WOW 0.16% $34.00 woolworths group limited

WOOLWORTHS' foray into the hardware market could wipe off as...

  1. 514 Posts.
    WOOLWORTHS' foray into the hardware market could wipe off as much as $2 per share in value for investors, according to Merrill Lynch retail analyst David Errington.

    In a briefing note to clients, Mr Errington yesterday estimated Woolies could lose $623 million within five years of opening its first big-box hardware store, currently slated for late 2011.

    Woolworths has teamed up with US hardware giant Lowe's to open a chain of warehouse-sized hardware outlets in competition with market leader Bunnings, which is owned by Wesfarmers. Mr Errington said one of Woolies' biggest challenges would be to secure well-located sites that could generate sufficient sales to be profitable.

    Woolworths has set itself a target of securing 150 sites by the end of 2015, but Mr Errington noted that it has taken Bunnings 25 years to establish a portfolio of 160 stores.

    "As we see it, Bunnings has reached probably every desirable demographic region in Australia," he said.

    He also warned that planning regulations and local council approvals had been known to delay large retail developments by five years or more -- a factor that had also been mentioned by Wesfarmers boss Richard Goyder as a potential hurdle to Woolies' ambitions.

    Merrill Lynch has forecast that the Woolies hardware stores will lose $61m in their first year of operation, rising to an annual loss of $190m after five years.

    "Woolworths will be going head-to-head with Bunnings stores, probably in the same geographic location, with a sub-scale offer and with no competitive advantage," Mr Errington said.

    In addition, Woolies' plans to have higher service levels than Bunnings would mean higher staff costs, while building a brand from scratch would require advertising expenditure.

    Big-box retailers were also not able to reach the entire hardware market, with customers unlikely to buy commercial garden equipment at such outlets. Mr Errington said the real size of the market was closer to $12 billion than Woolies' estimate of $24bn.

    A Woolworths spokeswoman said the company believed Mr Errington had "seriously underestimated the market opportunity" in hardware, while overstating the entry barriers to property development.

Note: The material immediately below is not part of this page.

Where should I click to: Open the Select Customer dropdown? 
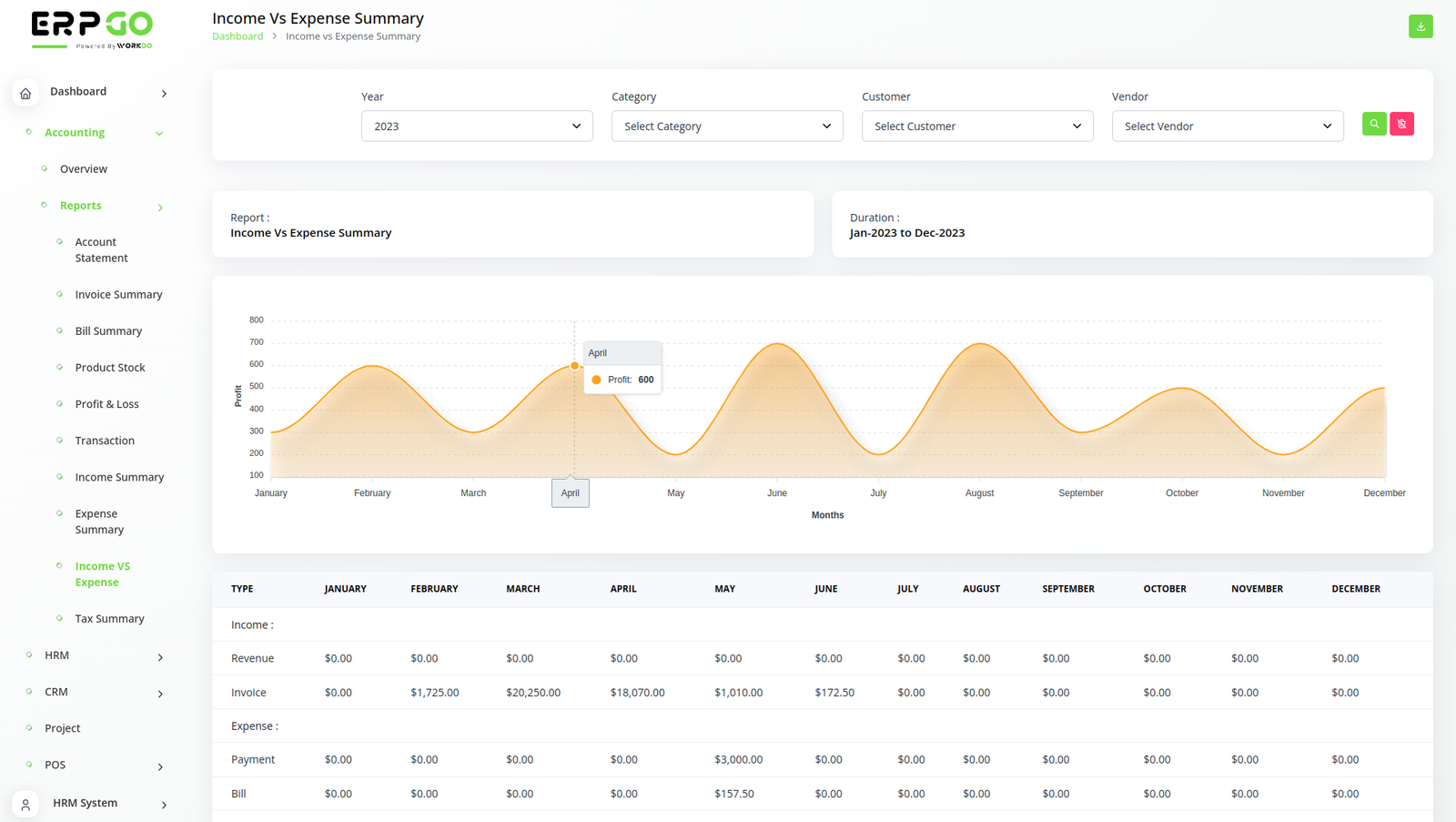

    "We think the numbers that we based our strategy on are solid, realistic and achievable, otherwise we wouldn't be doing it," the spokeswoman said.

    Mr Errington also raised the prospect of a conflict of interest between Woolies' proposed big-box division and the Danks hardware distribution business it is in the process of acquiring.

    Woolies and Lowe's, which has a one-third stake in the joint venture, are in the process of acquiring Danks via an on-market takeover that values the target company at $87m.

    Errington, who I have grown to dislike, puts a different spin on the transaction:

    http://www.theaustralian.news.com.au/business/story/0,28124,26148144-643,00.html

    Danks, which supplies about 2000 independent hardware stores including the Thrifty-Link and Home Timber and Hardware chains, will form the basis of the new venture's supply chain and distribution network.

    However, Mr Errington said, Woolies' lack of initial scale meant it would be unable to source merchandise as cheaply as Wesfarmers, and even having access to Lowe's international buying strength would confer little benefit as more than 40 per cent of Australian hardware was domestically sourced or produced.

    The holding of the two companies in Danks yesterday reached 80.09 per cent, closing in on the 90 per cent threshhold at which Woolies can make a compulsory acquisition of outstanding stock.